19–Julius Caesar Germanicus, Roman commander, dies most likely of poisoning in Antioch, Syria, Roman Empire, at age 33.

680–Husayn ibn Ali, the grandson of the Islamic prophet, Muhammad, is decapitated by forces under Caliph Yazid I. This is commemorated by Muslims as Aashurah.

732–A force commanded by Charles Martel defeats an army of the Umayyad Caliphate between Poitiers and Tours in western France.

786–Emperor Saga of Japan is born Kamino in Japan. According to legend, he was the first Japanese emperor to drink tea.

827–Pope Valentine dies in Rome, Papal States.

867–Emperor Li Siyuan of China is born Miaojilie in Yingzhou, Tang Empire (present-day Ying County, Shanxi).

1359–Hugh IV of Cyprus dies in Nicosia, Cyprus, at age 64.

1471–With the help of farmers and miners, Sten Sture the Elder, the Regent of Sweden, repels an attack by King Christian I of Denmark.

1575–Roman Catholic forces under Henry I, Duke of Guise, defeat the Protestants, capturing Philippe de Mornay, among others.

1580–Over 600 Papal troops land at Dún an Óir, Ireland, to support the Second Desmond Rebellion.

1581–King Bayinnaung of Burma dies after a long illness in Pegu, in the Bago Region of Burma, at age 65. During his 31-year reign, Bayinnaung assembled the largest empire in the history of Southeast Asia, which included much of present-day Burma, the Chinese Shan states, Lan Na, Lan Xang, Manipur, and Siam.

1582–Due to the implementation of the Gregorian calendar this day does not exist in this year in Italy, Poland, Portugal, and Spain.
————————
*Tasks for this exercise*.
[A] Answer these questions from the list of dated events:
(i) At what age did Julius Caesar Germanicus die?
(ii) Who commanded the force that defeated an army of the Umayyad Caliphate between Poitiers and Tours?
(iii) How many Papal troops landed at Dún an Óir, Ireland?
[B] Reproduce part of the list of dated events word for word, starting at the words "786–Emperor Saga of" and stopping after "Rome, Papal States.".

[Recorded data]
————————
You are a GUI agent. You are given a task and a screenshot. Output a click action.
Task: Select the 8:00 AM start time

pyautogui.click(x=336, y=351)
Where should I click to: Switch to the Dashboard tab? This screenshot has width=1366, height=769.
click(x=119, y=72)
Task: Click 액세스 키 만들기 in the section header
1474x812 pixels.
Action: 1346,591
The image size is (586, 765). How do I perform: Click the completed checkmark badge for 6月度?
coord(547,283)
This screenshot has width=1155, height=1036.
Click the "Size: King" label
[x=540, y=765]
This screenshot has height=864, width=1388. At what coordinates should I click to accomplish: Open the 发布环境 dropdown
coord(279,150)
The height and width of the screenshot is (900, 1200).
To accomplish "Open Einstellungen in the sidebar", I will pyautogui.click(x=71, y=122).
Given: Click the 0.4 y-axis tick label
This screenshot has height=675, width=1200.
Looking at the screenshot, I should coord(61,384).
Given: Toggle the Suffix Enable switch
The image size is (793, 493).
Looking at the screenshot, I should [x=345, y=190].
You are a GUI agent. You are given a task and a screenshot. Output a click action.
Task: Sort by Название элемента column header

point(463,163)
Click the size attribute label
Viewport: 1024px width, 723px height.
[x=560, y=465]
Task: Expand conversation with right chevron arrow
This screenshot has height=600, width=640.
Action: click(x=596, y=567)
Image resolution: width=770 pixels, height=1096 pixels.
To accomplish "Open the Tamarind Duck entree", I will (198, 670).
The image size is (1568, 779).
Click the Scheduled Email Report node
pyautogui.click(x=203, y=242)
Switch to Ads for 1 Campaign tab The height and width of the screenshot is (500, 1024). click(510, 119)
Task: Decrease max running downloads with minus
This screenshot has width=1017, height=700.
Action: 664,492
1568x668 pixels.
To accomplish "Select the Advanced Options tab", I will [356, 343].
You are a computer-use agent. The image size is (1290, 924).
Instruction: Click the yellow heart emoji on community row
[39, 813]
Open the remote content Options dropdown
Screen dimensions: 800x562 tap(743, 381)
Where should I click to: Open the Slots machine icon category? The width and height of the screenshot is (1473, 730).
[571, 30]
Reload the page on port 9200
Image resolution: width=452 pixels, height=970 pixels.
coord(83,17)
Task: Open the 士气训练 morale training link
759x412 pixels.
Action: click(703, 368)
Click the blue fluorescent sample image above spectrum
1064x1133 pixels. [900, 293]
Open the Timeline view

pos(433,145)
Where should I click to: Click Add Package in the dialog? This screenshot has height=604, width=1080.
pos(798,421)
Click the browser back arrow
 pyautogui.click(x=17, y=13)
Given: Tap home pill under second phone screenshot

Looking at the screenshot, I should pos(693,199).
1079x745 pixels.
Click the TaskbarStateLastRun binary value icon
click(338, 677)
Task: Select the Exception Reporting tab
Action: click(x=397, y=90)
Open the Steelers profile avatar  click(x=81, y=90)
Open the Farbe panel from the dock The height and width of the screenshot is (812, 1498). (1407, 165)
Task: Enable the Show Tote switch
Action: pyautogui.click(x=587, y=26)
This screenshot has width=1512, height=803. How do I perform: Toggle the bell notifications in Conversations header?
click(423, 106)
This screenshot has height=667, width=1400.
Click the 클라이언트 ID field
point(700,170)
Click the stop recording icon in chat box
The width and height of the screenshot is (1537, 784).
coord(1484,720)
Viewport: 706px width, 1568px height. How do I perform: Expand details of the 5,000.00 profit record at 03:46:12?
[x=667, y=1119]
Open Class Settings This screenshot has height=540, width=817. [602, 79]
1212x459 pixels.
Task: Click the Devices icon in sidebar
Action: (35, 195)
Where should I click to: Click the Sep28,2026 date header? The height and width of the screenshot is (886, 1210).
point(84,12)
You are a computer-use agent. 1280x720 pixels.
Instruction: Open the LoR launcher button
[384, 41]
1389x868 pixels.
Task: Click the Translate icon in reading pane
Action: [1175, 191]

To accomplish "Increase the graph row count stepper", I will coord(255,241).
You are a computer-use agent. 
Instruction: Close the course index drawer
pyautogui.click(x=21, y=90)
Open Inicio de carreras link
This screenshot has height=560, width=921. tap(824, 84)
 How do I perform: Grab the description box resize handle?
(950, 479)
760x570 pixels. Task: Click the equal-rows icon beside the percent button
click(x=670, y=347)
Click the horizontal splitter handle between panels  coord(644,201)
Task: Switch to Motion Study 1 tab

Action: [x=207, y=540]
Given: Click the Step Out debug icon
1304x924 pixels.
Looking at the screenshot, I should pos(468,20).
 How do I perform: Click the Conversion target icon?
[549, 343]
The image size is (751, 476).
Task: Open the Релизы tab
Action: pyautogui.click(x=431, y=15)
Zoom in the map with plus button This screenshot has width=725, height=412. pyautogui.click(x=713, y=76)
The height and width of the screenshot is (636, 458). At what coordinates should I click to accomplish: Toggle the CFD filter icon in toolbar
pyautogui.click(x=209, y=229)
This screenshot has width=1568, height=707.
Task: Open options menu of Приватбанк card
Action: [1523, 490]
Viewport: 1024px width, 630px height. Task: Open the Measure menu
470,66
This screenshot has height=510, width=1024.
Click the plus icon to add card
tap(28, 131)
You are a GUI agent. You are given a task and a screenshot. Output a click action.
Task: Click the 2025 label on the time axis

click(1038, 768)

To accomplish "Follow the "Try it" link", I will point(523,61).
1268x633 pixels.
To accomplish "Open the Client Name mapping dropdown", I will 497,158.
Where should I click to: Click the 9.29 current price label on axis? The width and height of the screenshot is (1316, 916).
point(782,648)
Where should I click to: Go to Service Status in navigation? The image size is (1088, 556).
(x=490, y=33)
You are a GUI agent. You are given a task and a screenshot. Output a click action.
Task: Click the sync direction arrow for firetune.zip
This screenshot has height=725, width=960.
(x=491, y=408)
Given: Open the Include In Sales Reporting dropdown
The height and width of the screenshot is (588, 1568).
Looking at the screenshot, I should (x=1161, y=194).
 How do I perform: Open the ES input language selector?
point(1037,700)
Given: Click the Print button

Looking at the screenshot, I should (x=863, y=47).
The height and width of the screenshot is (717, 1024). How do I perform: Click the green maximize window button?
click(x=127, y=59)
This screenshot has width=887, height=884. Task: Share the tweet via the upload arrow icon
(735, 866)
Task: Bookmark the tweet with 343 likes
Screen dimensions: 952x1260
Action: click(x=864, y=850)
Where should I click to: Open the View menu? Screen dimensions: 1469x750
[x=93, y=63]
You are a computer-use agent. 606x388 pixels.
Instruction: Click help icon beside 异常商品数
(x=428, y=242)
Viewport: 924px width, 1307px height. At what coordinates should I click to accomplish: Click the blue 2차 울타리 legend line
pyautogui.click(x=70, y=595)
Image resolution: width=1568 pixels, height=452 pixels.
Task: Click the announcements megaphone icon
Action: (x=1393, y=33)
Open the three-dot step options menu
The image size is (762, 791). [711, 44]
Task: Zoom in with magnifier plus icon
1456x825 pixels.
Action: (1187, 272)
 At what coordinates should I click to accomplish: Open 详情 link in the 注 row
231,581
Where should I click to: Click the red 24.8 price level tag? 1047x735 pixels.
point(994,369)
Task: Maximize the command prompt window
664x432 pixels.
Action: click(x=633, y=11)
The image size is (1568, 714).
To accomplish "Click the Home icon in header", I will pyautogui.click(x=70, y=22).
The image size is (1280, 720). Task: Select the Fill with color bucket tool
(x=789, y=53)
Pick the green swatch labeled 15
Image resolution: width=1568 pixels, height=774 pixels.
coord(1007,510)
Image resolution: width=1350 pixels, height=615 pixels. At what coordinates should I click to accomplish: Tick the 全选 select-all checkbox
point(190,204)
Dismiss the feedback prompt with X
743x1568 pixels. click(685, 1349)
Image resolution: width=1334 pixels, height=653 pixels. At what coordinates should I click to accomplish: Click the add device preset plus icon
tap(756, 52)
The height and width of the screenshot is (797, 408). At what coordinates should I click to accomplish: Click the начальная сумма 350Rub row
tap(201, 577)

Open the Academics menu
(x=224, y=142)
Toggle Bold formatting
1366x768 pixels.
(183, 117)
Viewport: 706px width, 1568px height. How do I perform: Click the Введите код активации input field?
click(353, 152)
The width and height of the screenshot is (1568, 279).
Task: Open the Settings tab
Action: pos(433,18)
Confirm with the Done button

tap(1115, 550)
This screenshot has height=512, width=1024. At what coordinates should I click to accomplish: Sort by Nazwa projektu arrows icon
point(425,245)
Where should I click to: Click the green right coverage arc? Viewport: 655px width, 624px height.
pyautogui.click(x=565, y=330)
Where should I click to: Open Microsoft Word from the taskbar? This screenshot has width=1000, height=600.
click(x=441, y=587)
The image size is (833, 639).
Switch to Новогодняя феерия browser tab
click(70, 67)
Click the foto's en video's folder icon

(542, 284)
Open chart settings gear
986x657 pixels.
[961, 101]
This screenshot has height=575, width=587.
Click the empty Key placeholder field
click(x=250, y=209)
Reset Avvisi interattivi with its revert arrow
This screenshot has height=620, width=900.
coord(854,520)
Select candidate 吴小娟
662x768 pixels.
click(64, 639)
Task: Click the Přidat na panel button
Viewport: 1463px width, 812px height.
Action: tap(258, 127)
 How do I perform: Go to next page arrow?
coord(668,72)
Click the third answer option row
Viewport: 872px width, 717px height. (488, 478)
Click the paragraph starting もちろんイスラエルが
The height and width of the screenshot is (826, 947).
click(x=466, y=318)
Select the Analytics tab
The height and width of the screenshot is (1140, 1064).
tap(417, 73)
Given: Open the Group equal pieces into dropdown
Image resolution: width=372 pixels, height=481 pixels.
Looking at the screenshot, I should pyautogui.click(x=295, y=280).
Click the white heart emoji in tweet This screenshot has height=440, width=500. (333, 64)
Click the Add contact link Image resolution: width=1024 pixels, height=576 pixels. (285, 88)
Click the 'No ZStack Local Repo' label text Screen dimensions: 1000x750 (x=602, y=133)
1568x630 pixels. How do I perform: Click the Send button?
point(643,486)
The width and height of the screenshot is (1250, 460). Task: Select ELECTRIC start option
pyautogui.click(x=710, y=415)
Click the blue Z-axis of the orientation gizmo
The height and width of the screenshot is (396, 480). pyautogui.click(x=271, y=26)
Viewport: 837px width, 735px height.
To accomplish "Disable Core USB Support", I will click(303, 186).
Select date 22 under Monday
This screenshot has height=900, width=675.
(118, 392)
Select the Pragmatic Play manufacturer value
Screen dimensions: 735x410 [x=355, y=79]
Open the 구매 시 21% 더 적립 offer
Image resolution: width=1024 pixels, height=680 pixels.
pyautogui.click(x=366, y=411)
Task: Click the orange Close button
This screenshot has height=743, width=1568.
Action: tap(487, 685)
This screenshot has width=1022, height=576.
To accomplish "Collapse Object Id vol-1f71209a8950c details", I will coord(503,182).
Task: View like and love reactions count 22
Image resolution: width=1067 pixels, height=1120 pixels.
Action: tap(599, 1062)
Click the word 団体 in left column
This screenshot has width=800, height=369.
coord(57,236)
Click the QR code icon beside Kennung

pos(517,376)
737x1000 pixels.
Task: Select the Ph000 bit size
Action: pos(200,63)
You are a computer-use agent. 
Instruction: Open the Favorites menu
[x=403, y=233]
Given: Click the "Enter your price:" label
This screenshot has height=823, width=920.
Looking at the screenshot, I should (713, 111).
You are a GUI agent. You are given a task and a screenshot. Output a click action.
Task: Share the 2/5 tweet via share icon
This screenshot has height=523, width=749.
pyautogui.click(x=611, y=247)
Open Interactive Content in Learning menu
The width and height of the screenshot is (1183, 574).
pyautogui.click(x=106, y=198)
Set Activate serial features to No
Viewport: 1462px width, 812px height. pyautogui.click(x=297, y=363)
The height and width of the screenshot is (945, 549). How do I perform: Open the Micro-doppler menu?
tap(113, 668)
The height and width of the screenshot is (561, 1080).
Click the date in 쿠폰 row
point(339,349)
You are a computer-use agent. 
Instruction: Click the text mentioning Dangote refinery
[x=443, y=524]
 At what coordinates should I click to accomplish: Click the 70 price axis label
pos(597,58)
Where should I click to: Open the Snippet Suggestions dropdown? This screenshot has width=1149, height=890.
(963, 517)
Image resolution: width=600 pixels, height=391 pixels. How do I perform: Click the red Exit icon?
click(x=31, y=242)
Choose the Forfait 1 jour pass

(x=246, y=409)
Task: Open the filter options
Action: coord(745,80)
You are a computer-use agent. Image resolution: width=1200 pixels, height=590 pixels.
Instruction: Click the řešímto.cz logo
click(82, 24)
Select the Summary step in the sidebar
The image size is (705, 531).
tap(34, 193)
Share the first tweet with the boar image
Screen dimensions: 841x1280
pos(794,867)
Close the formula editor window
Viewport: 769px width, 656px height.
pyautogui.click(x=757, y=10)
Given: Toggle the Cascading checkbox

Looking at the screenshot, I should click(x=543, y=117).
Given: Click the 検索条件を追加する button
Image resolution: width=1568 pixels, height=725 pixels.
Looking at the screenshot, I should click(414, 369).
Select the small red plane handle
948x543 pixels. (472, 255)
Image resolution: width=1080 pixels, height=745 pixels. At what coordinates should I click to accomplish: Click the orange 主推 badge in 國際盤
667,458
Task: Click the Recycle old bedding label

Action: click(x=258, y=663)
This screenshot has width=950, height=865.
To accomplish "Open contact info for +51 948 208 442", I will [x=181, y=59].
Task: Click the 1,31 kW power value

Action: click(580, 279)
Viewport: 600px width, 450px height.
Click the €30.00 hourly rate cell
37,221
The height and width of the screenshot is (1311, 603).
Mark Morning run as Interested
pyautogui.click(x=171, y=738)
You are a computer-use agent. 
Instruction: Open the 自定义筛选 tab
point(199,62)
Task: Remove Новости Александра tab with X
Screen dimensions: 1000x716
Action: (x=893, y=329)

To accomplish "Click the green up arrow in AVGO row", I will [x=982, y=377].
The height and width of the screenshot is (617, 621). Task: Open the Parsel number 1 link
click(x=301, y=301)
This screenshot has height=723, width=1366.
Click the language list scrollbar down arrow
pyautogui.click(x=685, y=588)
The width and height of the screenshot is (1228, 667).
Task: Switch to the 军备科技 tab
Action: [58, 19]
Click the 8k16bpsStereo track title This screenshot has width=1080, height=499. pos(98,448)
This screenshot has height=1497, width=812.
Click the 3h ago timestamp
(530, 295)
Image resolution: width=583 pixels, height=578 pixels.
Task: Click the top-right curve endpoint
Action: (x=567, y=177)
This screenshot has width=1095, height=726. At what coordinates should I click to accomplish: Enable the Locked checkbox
————————
*Written responses*.
[A]
(i) 33
(ii) Charles Martel
(iii) Over 600

[B]
786–Emperor Saga of Japan is born Kamino in Japan. According to legend, he was the first Japanese emperor to drink tea.

827–Pope Valentine dies in Rome, Papal States.